Segment Start: Input data

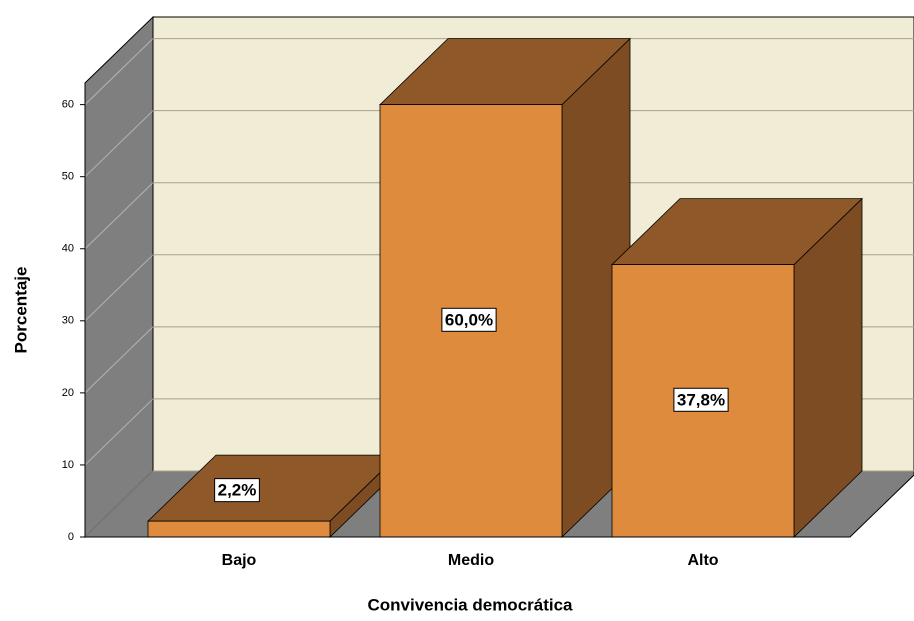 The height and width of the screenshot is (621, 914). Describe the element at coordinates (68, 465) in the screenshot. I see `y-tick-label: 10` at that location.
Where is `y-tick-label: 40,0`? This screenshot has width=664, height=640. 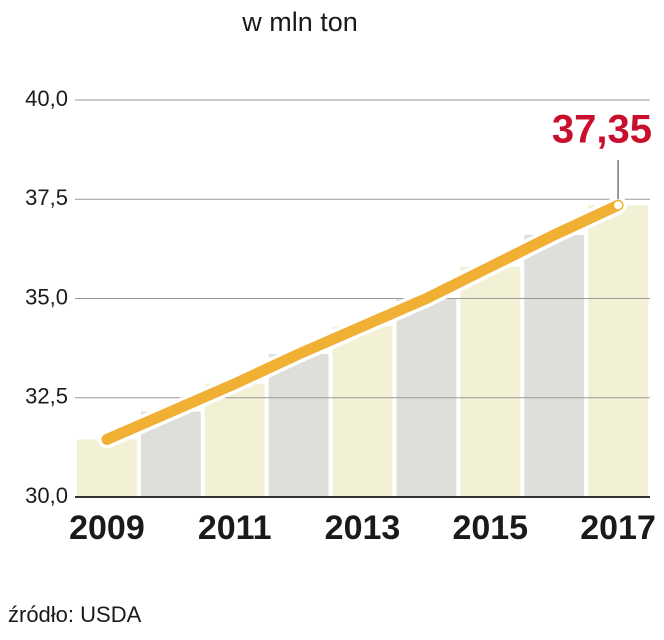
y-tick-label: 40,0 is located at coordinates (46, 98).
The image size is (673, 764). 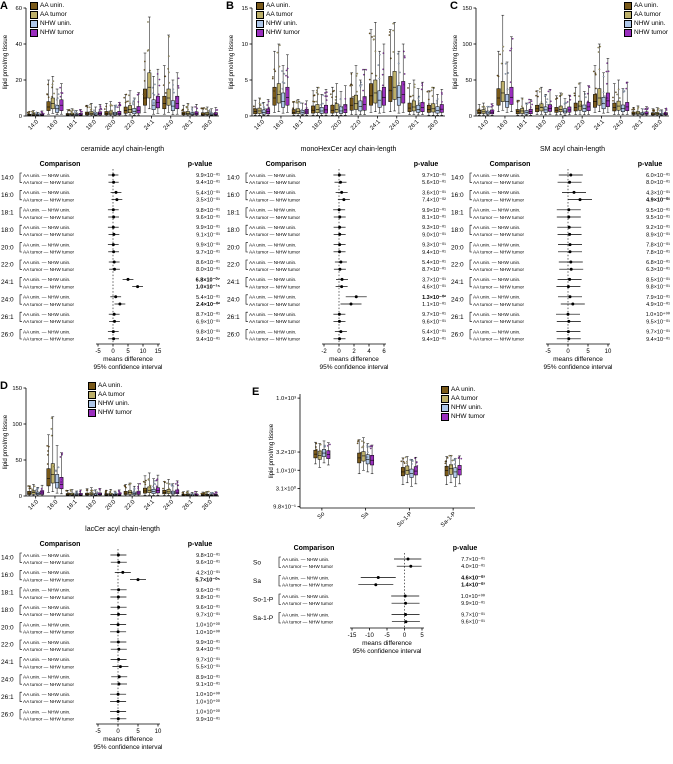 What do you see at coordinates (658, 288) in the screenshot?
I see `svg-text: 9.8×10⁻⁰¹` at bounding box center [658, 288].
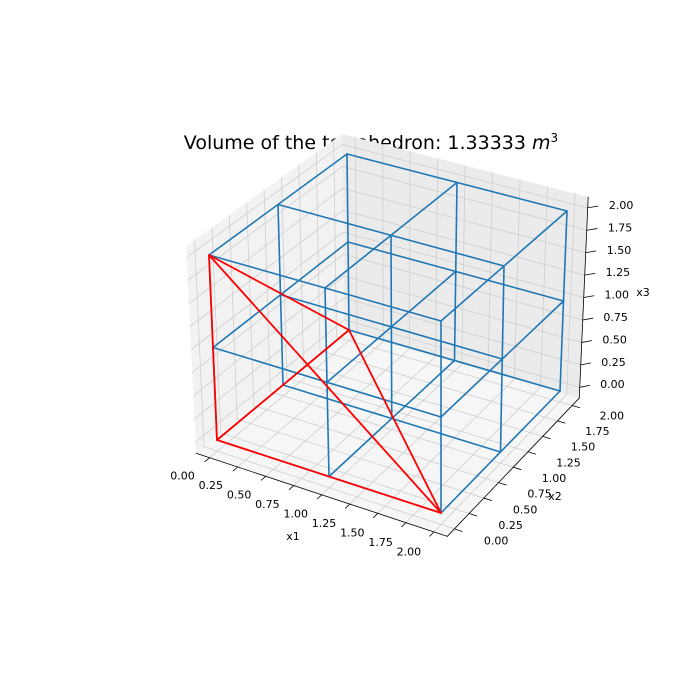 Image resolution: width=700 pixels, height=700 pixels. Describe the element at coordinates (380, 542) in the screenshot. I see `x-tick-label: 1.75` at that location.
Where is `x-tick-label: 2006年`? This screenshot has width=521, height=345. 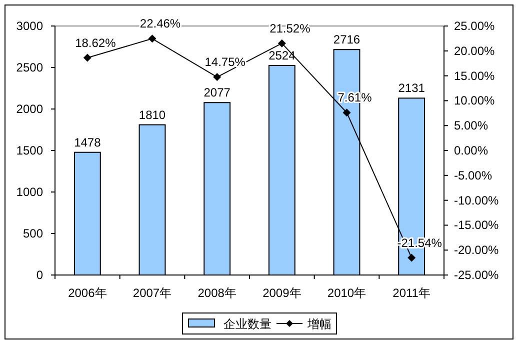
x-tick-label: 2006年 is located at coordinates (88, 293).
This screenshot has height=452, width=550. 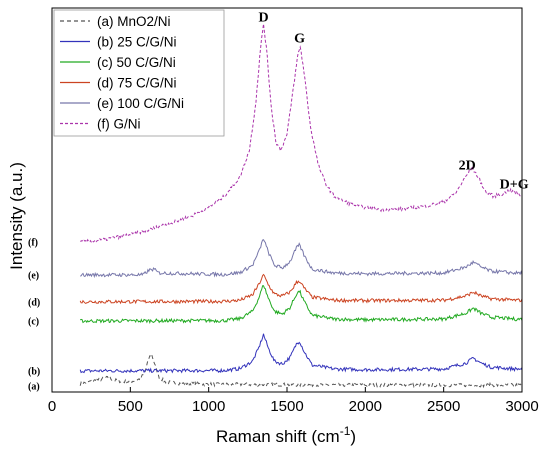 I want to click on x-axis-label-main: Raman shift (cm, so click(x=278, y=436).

Segment End: Input data

#### Work instructions:
Can you put the listing, from its first line up to and including the line with "y-tick-label: 40,0 is", into a Markdown table with the columns Row and Line, numbering each row, skipping blank lines and leaving out the pictures?

#### Solved exercise:
| Row | Line |
|---|---|
| 1 |  The height and width of the screenshot is (621, 914). Describe the element at coordinates (68, 465) in the screenshot. I see `y-tick-label: 10` at that location. |
| 2 | Where is `y-tick-label: 40,0`? This screenshot has width=664, height=640.  |
| 3 | y-tick-label: 40,0 is located at coordinates (46, 98). |